Carbon dioxide emissions to the atmosphere from human activity continue to increase, and accordingly, strategies of biological carbon (C) sequestration in terrestrial ecosystems have been proposed. Forestation projects have garnered wide public support, and research has focused principally on how soil C storage is affected. Nevertheless, our mechanistic understanding of how forestation, particularly with exotic woody species, affects ecosystem processes is not well understood. We took advantage of a land-use change in Patagonia, Argentina, that involved the simultaneous planting of a single conifer species (Pinus ponderosa) along a broad precipitation gradient [250–2200 mm mean annual precipitation (MAP)], replacing natural ecosystems from semi-arid steppe to broadleaf forest. Comparing C fluxes and stocks in five paired natural and planted forest sites during three consecutive years demonstrated that aboveground net primary production (ANPP) was consistently greater in forested areas along the gradient, while litter decomposition markedly decreased.
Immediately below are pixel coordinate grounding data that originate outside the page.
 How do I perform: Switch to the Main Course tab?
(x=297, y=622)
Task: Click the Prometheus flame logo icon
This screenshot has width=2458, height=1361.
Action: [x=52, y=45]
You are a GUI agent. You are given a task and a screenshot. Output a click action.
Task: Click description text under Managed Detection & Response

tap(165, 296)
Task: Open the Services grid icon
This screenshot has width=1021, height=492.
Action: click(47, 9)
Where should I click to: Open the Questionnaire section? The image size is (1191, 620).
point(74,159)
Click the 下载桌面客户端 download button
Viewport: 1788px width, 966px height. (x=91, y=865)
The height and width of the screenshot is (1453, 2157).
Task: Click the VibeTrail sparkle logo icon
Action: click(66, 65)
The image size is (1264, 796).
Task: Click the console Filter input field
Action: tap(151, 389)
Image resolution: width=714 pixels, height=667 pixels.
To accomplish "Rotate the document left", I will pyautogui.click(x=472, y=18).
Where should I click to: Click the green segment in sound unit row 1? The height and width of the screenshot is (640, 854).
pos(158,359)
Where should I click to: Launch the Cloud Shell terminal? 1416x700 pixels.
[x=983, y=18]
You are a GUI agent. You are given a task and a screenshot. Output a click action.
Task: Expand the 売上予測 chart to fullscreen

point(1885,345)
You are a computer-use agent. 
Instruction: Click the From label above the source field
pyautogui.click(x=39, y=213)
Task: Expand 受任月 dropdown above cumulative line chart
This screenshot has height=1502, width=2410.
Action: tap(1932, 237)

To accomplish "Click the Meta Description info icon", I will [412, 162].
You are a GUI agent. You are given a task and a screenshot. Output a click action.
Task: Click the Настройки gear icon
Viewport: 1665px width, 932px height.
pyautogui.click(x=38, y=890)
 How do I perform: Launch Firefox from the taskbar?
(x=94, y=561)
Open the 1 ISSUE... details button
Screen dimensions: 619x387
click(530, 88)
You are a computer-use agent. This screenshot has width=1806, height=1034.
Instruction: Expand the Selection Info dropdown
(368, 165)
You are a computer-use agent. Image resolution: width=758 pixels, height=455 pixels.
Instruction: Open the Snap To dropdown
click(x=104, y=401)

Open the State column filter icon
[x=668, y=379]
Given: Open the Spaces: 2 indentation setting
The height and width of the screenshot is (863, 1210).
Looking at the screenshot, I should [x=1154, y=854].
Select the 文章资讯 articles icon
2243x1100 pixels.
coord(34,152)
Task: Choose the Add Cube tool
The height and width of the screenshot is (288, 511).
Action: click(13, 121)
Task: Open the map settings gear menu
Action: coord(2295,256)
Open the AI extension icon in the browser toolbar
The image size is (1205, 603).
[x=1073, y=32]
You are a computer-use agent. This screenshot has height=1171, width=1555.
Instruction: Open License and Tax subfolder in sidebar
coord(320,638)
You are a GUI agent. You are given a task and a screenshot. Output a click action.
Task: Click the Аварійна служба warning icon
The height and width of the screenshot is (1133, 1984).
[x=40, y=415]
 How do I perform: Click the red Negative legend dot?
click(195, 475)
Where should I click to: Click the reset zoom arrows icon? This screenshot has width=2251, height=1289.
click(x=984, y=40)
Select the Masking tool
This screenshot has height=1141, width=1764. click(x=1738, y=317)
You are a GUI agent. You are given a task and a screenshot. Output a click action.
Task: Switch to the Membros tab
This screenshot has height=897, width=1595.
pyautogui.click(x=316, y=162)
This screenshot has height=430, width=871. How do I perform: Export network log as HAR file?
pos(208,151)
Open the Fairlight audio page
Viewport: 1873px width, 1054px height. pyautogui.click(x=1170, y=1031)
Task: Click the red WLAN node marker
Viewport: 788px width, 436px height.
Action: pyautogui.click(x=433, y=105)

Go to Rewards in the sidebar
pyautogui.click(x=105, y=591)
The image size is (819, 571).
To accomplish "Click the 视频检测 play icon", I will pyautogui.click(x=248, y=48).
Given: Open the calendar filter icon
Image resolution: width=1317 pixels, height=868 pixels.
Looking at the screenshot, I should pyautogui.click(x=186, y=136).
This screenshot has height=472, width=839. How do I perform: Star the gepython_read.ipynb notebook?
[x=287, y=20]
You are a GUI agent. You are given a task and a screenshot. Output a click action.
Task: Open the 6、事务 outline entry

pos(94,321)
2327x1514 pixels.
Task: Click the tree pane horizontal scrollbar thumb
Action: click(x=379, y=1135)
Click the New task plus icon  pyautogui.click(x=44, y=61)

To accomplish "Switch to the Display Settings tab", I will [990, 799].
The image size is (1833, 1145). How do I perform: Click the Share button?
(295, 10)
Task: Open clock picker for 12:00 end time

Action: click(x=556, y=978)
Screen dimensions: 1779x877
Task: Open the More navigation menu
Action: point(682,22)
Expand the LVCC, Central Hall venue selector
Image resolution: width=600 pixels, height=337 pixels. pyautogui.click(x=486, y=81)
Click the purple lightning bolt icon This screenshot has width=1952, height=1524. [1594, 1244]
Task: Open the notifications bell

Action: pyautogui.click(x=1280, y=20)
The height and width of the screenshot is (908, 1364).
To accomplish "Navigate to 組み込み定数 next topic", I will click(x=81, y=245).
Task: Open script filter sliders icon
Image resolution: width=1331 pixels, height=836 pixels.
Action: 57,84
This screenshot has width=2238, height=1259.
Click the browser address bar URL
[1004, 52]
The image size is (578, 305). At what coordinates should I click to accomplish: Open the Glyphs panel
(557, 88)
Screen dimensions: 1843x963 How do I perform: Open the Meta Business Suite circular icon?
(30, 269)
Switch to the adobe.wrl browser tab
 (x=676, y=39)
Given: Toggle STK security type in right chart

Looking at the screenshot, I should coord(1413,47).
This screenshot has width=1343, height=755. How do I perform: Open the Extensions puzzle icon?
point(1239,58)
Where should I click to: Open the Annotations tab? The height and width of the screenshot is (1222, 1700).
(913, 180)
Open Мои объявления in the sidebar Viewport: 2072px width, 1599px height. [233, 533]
Dramatic increases in leaf litter detritus, coupled with increased aboveground woody biomass, contributed to identical levels of C accumulation in pine plantations from 250 mm to 1350 mm MAP, without significantly detectable differences in surface soil C. The replacement of intact forest in the most humid site resulted in large decreases in vegetation C pools. The implications for ecosystem C cycling suggest that inhibition of C turnover, along with the aboveground woody growth, are key variables contributing to the observed patterns of C accumulation from exotic pine forestation along this precipitation gradient. Given the transient nature of these C stocks, vulnerable to loss as CO2 due to climatic or anthropogenic disturbances, these changes may not contribute to long-term C sequestration in these ecosystems. The conversion of natural ecosystems as a management tool for C mitigation should include a consideration of the realized sequestration potential but also the unintended consequences for changes in both C inputs and C turnover that determine the ecosystem C balance, as well as potential effects on biodiversity and long-term ecosystem functioning.